The illustration below visualizes these five stages as a continuous, participatory cycle—showing how collective intelligence and civic stewardship guide every phase of responsible AI design.

Society-Centered AI: The Five Phases of Collaborative Design
Operational Principles
The operational principles of society-centered AI are pragmatic, not aspirational. Use plain-language documentation and multilingual materials so participation is real, not symbolic. Publish model cards and data statements that describe sources, limitations, and known risks. Implement grievance channels that respond quickly and track resolution.
Share benefits: if community knowledge improves a model, the community should see tangible returns—funding for local programs, capacity building, or shared intellectual property where appropriate. Finally, measure what communities value, not only what engineers can easily count.
Reshaping Incentives for Builders
This approach reshapes incentives for builders. Product teams are rewarded for reducing harm, not just launching features. Roadmaps include time for community consultation, accessibility reviews, and ethics testing. Procurement favors open standards, modular architectures, and portability, so communities can switch providers without losing their data or rights.
Governance shifts from one-time approvals to continuous oversight, with independent audits and public reporting. As Costanza-Chock argues, design processes that exclude affected communities reproduce existing inequalities; processes that include them create possibilities for transformation (Costanza-Chock, 2020).
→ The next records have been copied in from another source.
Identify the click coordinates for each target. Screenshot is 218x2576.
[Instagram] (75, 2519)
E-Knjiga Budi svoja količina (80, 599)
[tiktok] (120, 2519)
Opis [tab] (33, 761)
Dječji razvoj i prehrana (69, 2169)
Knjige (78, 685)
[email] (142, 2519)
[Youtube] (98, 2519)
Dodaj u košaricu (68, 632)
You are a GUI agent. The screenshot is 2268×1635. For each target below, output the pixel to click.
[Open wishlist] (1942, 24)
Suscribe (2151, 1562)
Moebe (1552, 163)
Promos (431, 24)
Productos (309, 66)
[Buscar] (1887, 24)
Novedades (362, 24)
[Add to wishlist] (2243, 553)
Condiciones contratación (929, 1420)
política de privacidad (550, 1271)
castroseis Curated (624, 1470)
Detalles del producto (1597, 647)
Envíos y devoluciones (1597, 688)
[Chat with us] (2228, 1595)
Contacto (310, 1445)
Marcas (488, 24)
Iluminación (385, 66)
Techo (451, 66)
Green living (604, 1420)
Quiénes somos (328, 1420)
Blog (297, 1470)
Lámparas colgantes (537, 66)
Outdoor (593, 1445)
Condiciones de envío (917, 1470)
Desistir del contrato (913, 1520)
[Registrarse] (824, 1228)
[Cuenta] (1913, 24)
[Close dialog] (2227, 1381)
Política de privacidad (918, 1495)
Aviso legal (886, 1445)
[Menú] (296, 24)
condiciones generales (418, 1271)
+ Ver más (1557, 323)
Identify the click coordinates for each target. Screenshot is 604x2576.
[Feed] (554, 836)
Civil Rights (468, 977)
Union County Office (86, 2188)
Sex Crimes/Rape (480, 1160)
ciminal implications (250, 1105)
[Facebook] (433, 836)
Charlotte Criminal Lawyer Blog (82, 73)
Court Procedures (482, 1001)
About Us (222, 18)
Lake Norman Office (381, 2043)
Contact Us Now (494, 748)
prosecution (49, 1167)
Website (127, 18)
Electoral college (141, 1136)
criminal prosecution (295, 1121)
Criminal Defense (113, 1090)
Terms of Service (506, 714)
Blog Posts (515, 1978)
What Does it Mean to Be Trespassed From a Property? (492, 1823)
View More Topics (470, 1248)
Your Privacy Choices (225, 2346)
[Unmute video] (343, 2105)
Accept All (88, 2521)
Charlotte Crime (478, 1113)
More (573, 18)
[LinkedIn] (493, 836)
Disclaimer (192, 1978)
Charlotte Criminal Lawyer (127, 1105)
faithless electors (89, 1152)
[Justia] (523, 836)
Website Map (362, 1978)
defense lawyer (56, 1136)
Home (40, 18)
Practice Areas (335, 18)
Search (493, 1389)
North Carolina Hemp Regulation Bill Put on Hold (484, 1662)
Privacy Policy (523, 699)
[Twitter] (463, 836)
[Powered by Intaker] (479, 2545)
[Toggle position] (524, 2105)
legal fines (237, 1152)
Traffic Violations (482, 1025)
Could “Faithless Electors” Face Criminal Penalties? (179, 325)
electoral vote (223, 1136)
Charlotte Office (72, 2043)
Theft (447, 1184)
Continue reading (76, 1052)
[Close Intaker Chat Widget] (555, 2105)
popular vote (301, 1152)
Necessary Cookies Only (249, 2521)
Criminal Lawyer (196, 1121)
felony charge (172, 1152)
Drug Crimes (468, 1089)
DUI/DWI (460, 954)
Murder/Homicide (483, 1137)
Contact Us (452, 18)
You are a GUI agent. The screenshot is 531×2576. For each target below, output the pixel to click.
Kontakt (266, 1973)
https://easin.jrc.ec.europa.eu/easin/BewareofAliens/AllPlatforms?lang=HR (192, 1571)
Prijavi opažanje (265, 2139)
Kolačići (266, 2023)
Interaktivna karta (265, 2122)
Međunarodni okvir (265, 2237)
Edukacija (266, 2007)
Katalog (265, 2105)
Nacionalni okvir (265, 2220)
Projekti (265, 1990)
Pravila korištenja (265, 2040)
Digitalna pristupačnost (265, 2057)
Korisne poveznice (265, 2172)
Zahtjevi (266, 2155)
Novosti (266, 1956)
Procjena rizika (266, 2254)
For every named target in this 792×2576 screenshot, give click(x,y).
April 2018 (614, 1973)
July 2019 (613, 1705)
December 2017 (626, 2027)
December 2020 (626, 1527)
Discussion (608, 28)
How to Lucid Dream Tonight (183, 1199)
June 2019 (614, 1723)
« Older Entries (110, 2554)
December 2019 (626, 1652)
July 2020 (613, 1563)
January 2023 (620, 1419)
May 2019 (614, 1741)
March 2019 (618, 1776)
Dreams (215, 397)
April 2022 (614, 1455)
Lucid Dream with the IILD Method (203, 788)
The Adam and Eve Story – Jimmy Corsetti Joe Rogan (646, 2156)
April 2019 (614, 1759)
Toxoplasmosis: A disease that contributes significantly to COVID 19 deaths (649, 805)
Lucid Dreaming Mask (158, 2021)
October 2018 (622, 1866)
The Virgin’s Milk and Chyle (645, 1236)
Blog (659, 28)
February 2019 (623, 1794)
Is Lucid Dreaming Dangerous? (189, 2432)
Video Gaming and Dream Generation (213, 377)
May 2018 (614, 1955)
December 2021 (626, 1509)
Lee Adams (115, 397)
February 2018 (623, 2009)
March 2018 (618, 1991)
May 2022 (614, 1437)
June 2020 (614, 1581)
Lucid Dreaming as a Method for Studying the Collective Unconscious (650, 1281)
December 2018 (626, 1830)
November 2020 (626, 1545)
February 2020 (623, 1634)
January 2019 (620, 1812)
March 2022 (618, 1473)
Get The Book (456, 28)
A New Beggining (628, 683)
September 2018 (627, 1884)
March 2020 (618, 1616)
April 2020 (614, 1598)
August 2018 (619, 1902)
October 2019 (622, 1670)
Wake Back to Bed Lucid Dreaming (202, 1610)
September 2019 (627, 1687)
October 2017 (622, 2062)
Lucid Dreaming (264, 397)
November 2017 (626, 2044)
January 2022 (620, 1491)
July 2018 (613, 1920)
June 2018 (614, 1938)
A Posture, Not Just a Process
Society-centered AI is also a posture. It requires humility about what models can and cannot do. It asks practitioners to treat lived experience as a form of expertise. It emphasizes reversible choices: default to pilots, minimize irreversible commitments, and design for graceful exits.
When stakes are high—education, health, housing, benefits—humans must remain at the controls for consequential decisions. Automation should support human judgment, not supplant it.
The Deeper Promise
The deeper promise of society-centered AI is cultural: technology becomes a site of civic learning. Communities practice deliberation, weigh trade-offs, and exercise stewardship. Institutions learn to share power and update rules. Engineers learn to translate technical detail without obscuring risk.
Over time, this practice can strengthen the social fabric, because systems are not merely deployed; they are co-authored and co-owned. In this sense, society-centered AI complements but extends human-centered design—embedding collective governance into every phase of the AI lifecycle.
Conclusion
Society-centered AI is not a slogan. It is a discipline. It replaces one-way design with reciprocal making and continuous governance. It treats communities as partners in defining the future they must live with—and ensures AI earns its place by serving that future well.
The traditions it draws upon—participatory design, value sensitive design, design justice, and civic technology—remind us that these questions are not new. What is new is the scale, speed, and opacity of AI systems, which make democratic participation both more difficult and more necessary. Society-centered AI is our answer to that challenge: technology accountable to the people it serves.
References
Costanza-Chock, S. (2020). Design justice: Community-led practices to build the worlds we need. MIT Press. https://doi.org/10.7551/mitpress/12255.001.0001
Friedman, B., & Hendry, D. G. (2019). Value sensitive design: Shaping technology with moral imagination. MIT Press. https://doi.org/10.7551/mitpress/7585.001.0001
Shneiderman, B. (2020). Human-centered AI. Oxford University Press.